- [YOUR GOAL]:
Reproduce all of the records below, requests included, and scale every answer coordinate by 1.75, rounding each result to a whole number with halves rounded up. Leave the pictures out of your answer.

- [SUPPLIED INFORMATION]:
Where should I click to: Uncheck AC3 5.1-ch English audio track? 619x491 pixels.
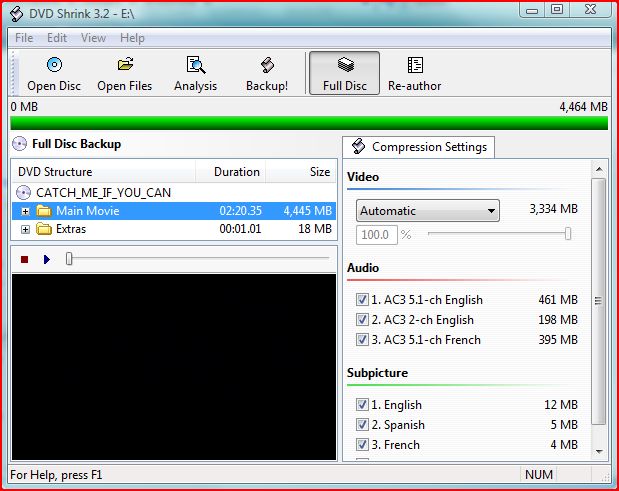362,300
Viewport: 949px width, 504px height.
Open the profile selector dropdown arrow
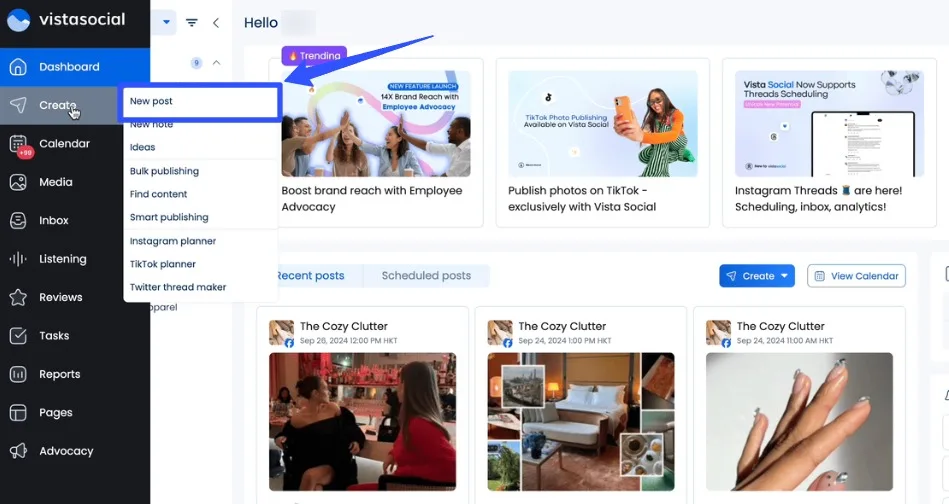(x=166, y=22)
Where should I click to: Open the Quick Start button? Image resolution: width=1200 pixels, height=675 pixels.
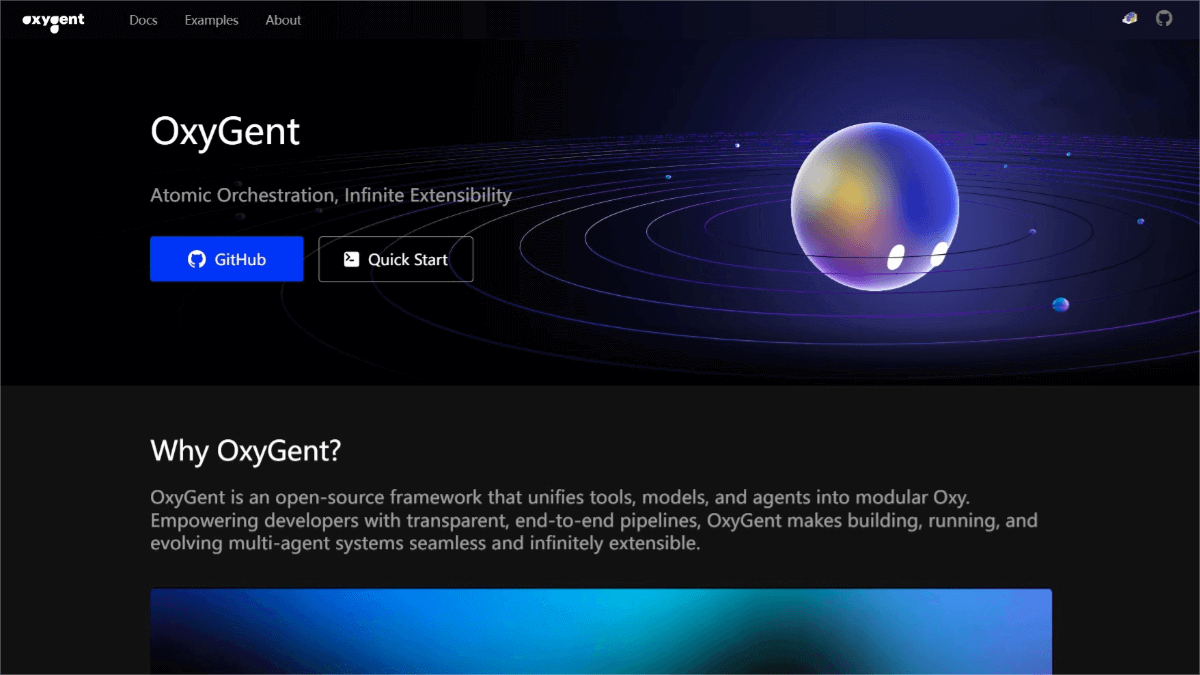(396, 259)
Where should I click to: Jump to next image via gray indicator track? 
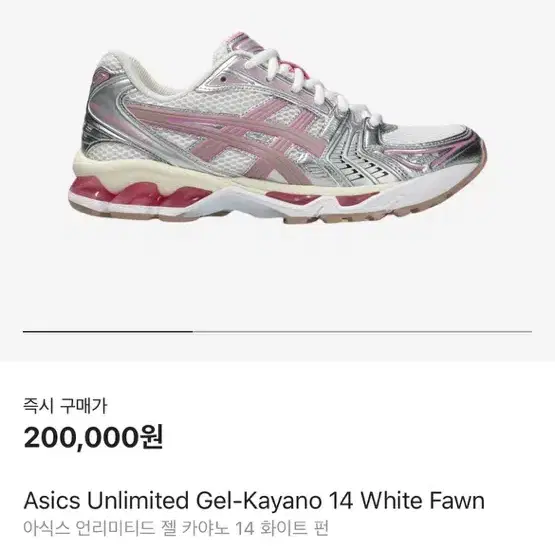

- [FULL ANSWER]:
Where should I click to: Uncheck AC3 5.1-ch English audio track? 619x491 pixels.
634,525
Viewport: 949px width, 504px height.
Open the profile selector dropdown arrow
(x=291, y=39)
Where should I click to: Open the Quick Start button? Image resolution: width=1200 pixels, height=675 pixels.
(693, 453)
Where should I click to: Jump to next image via gray indicator track? 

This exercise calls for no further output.